Noodle film review

(This review appeared in the print edition of the Australian Jewish News on 19 June 2009 and the online version on 22 June.)

The new Israeli film Noodle is a sophisticated and satisfying Israeli drama, which blends both modern and traditional Israeli stories.  The film is set against the background of the almost overnight transformation of Israel into a country with some hundreds of thousands of illegal foreign workers, many of them from Asia (who ever would have thought?).

In the film, a twice-widowed El Al flight attendant Miri (Mili Avital) arrives back at her flat to find her Chinese cleaning woman racing out for “just one hour” and leaving her six-year-old son in her care. But the cleaning woman never returns.

Noodle builds on the constant sense of loss and grief that pervades Israel, given not only the history of the Holocaust, but the ghosts of those who have fallen in Israel’s many wars.  In this instance, Miri has lost two husbands in Israel’s wars, one a pilot and one a soldier, and is suffering from serious undiagnosed depression as a result.

Although the script is satisfying (and particularly so in how it deals kindly and gently with the romantic needs of the four main adult characters in the film), Noodle achieves its success especially through a very strong cast.  The real star of the film, without which Noodle simply would not have worked, is Baoqi Chen – a young Chinese actor from Shanghai.
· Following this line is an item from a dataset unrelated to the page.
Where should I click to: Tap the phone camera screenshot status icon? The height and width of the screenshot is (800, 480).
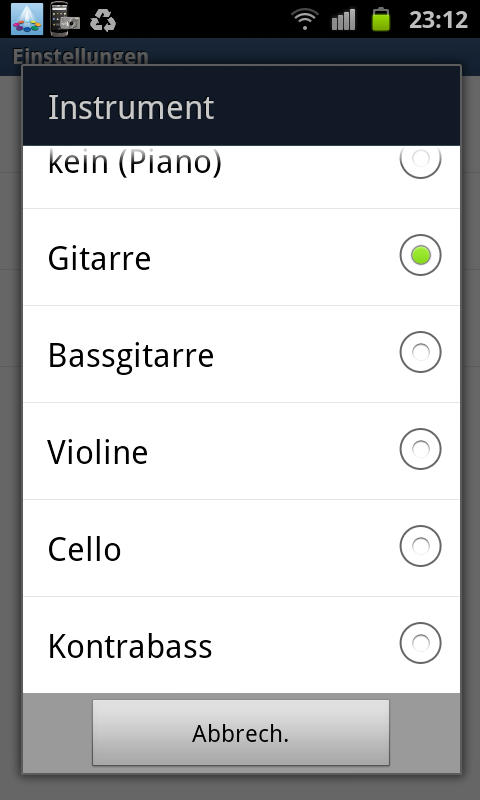(65, 19)
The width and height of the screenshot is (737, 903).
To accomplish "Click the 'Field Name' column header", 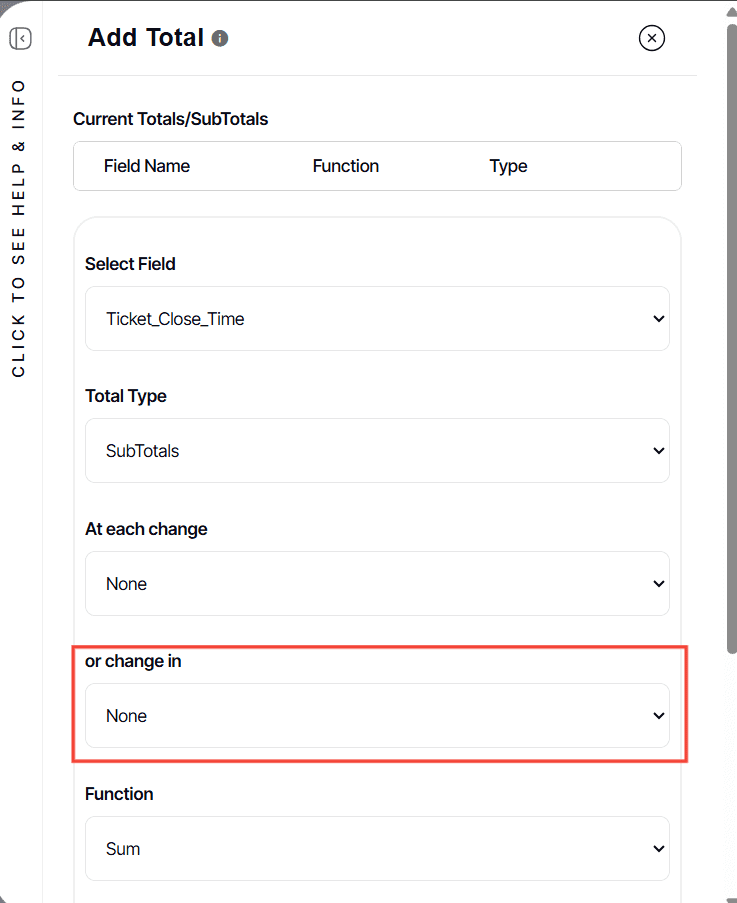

Despite starring in his first film, he convincingly displays anger, frustration, joy, sadness and elation.

The moments when his character is happy on screen are truly magical. He was reportedly much beloved on the set of this film and watching you can see why.  Lest we think that Americans have such a hold on top child actors, this young Chinese boy -– incongruously appearing in an Israeli film – gives one of the best child acting performances in recent years.